I mentioned earlier that the services layer is where we’ve seen the most work happen in mobile ministry. Part of that is because of the maturity of that layer, the accessibility of that layer due to (simply) the existence of the Internet, and the (usually) generous offering of compatible APIs between services and some families of devices. This allows the ministry/organization/individual developer to focus on making sure things plug together neatly, and they can put more energy towards the experience that is to be gained from using their application.
But what if you want to focus on the device layer? What are you in for?
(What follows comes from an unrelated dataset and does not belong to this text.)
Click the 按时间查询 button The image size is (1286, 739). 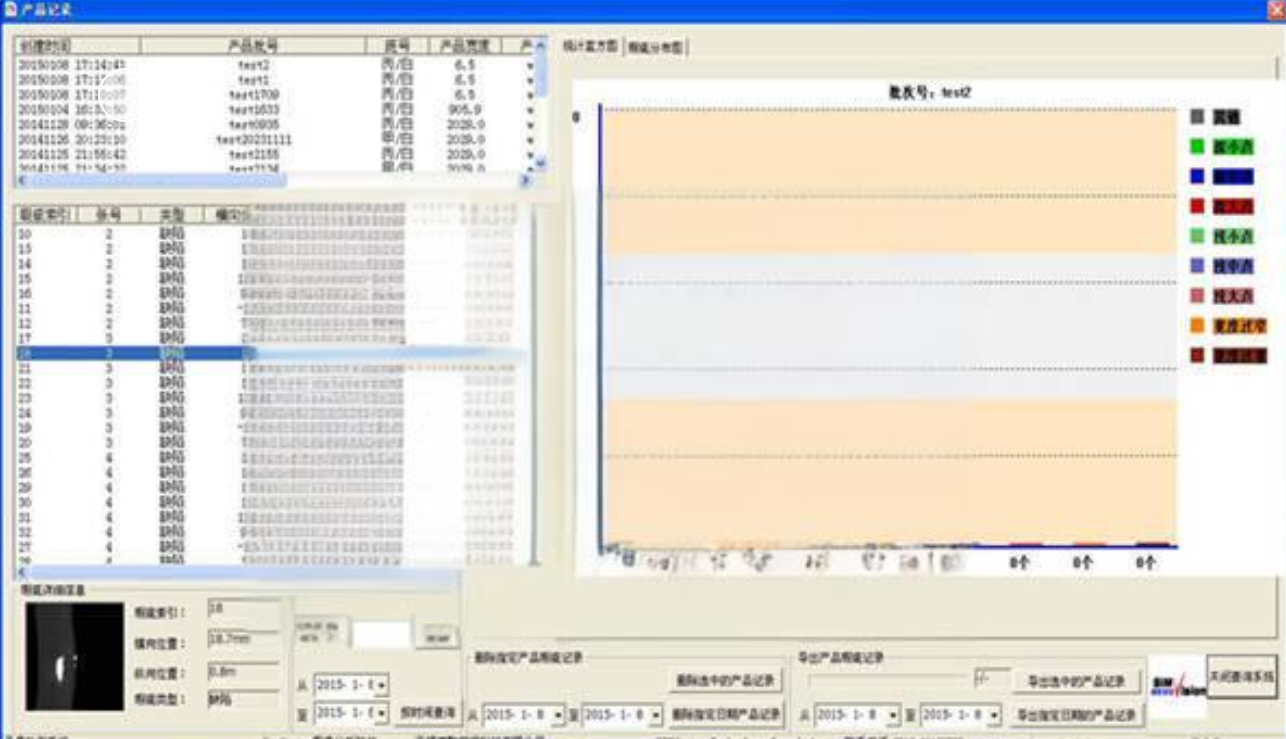click(427, 714)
Let’s just look at a few device platforms that you could support:
- iOS (Apple)
- RIM (BlackBerry 5, 6, and 7)
- Android (1.6, 2.1, 2.2, 3 (Honeycomb), and now Ice Cream Sandwich which has no version number and spans several device form factors both mobile and not)
- Windows (WM 6, 6.5, Phone 7, and Phone 7.5)
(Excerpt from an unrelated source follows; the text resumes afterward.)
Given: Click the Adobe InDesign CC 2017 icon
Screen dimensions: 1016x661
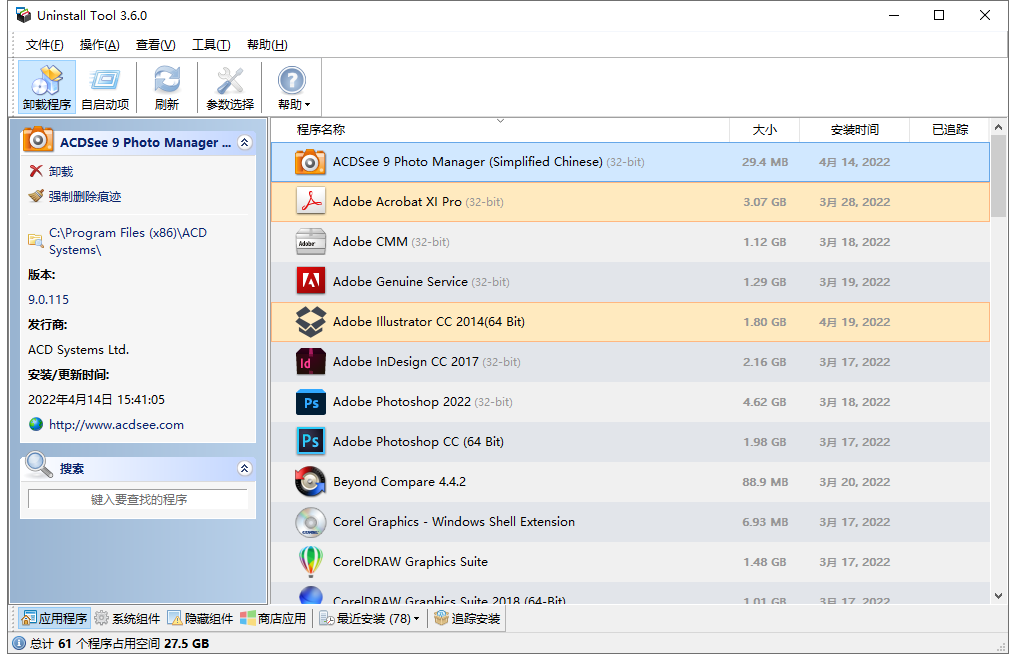Looking at the screenshot, I should coord(310,362).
- Nokia (S40, S60 Feature Pack 2, Symbian^1, Symbian 3, Qt 4.5)
- Brew (incompatibilities across carriers)
- HP (WebOS 2, 2.1)
- Samsung (Bada, Bada 2)
- And several mobile devices which use proprietary OSes that cannot be developed for directly, but are sometimes enabled on the carrier-level for some services (see the graphic in this Vision Mobile article for details)
And that’s just what I could name off the top of my head.
You can’t focus on the “mobile = devices” meme. You can’t even let that maintain more than 1/3 of your thoughts on mobile. When you do, what happens is that you start to make smaller the addressable persons who would be able to successfully utilize produced content, or even enable them to produce content for themselves.
Let’s say that you want to focus on the services layer. What are you in for here? A small list again:
- HTML (4 and 5; devices support different and mismatching pieces of these)
- SMS (MMS, shortcodes, carrier-specific rules, analytics that matter, etc.)
- APIs to default applications (requires platform-specific SDK)
- APIs to web services such as Facebook, Twitter, etc. (read the terms of service for what you are able to access and what compromises you or consumers might have with these).
- Content Management Systems
Again, just a few pieces. But you can’t just say “go SMS” and not also be cognizant of the fact that SMS broadcasting rules are different in various countries/carriers. You also need to be able to scope carefully what your entire workflow will be for that communication from the creation of the message, to what happens with the data about that consumer, to expectations for them and your organization.
I’d go into experiences, but you might be getting it now – you can’t just think about mobile as some isolated channel. It isn’t isolated, and the entire mobile definition is predicated on the synergy of devices, services, and experiences.
The potential of mobile is that there are 5.3 billion accessible persons who can be touched in some way by a carrier of the Gospel. The realistic assessment is a lot smaller, and requires more than just a passion for the theological command. Our passions also have to account for the ability to get to the message in an accessible manner. That’s more than a device. And ultimately, it requires us getting on a deeper level than the channel itself.